#### Bloco de texto:

Paulo Feitais disse...

Vergílio!
Um 2009 mesmo 2009 (e não monocromático e monocrítico, como o estão a querer pintar).

Como professor tento apenas ser vivo: dantes sentia um nervoso miúdinho antes de entrar na sala, os intervalos eram uma espécie de bastidor vivido com um aperto na barriga...
De há uns anos para cá isso desapareceu. Na sala de aula estou verdadeiramente em mim.
E estou lá com todas as minhas falhas. Como não acredito em mim, não me quero vender aos alunos (assim estaria a vendar-me e não seria capaz de os ver como eles são).
Mas enfim...
O que importa é que sejamos vivos.
:)

rmf disse...

Paulo, muito sinceramente, o meu "existiram", sem hífen, diz, em sequência de raciocínio, tudo aquilo a que se propõe afirmar.
Meu amigo, por vicissitudes várias, a arte de ser professor, não a pratico.
Recordo com saudade, os dias de frio da distante vila onde leccionei (Vinhais), carregando de flores e minerais, bichinhos e outros que tais que faziam a delícia da alegre rapaziada, mais jovem, mais apta para a descoberta.
Os grandes, lá suavam com a genética e síntese proteica, origem da vida e exercícios de inquérito.
Talvez abuse da palavra "existiram", pois que nela, egoisticamente me incluí.
Lembrei-me de mim, recordando-me muitas das vezes nas tuas palavras de professor, de psicologia. Interessante. Guardo com carinho um colega já "ido" que muito partilhou comigo a sua forma de ser, que em primeira e última instância reforçaram a pesquisa privada de uma visão. Saudades fortes. Demais, diante da realidade, fui eu lhe ofereci os mistérios da vida e da cristalização, da terra e do espaço, do Tempo e do infinito. Tudo então - dirás? Nada direi eu. Pois que esse mesmo nada me ofertou, fazendo com que a sistemática desse lugar ao pensamento. Ao silêncio. Era um psicólogo, professor. Como ele certamente nunca existirão, pois que no universo tudo é irrepetível, preto e branco, ausência e totalidade, ao longo de uma escala cromática limitada por extremos incompreensíveis. Chamemos-lhe, whatever...

#### Requisitos das tarefas:
a: No bloco de texto, em que vila lecionou quem assina «rmf»?
b: Segundo o bloco de texto, por que motivo Paulo Feitais não se quer vender aos alunos? Responda em uma a três frases.

#### Material de origem:
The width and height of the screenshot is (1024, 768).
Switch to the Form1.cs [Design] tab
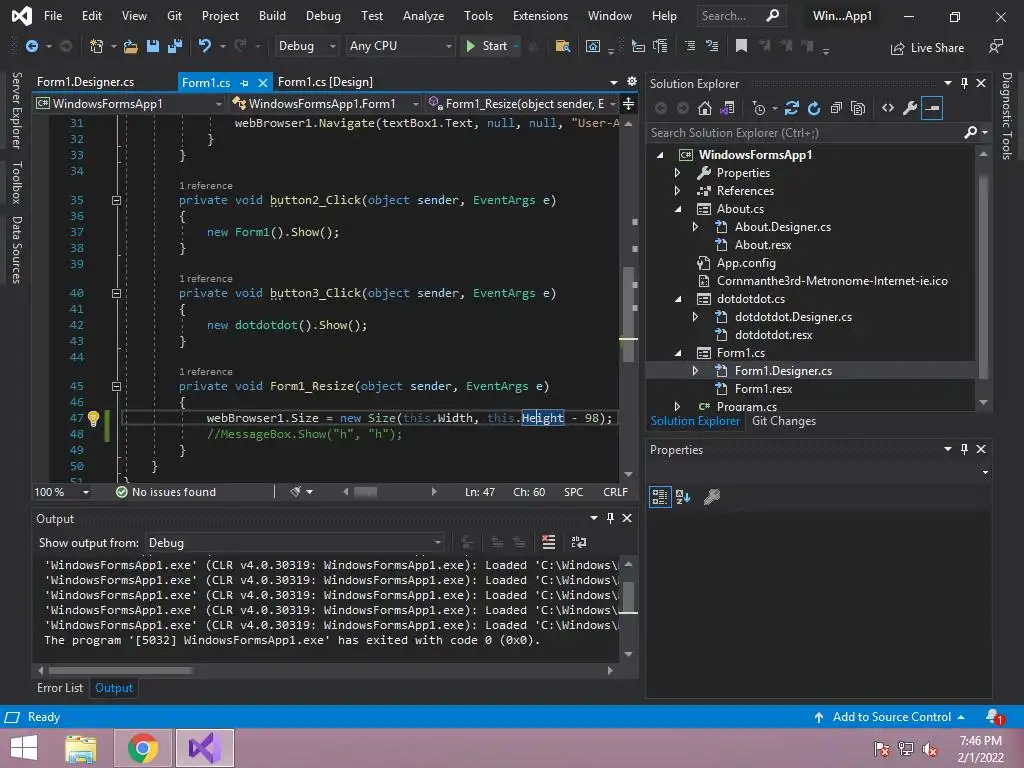[x=325, y=82]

#### Soluções das tarefas:
a: Em Vinhais.

b: Paulo Feitais não acredita em si mesmo. Além disso, ao vender-se aos alunos, estaria a vendar-se e deixaria de ser capaz de os ver como eles são.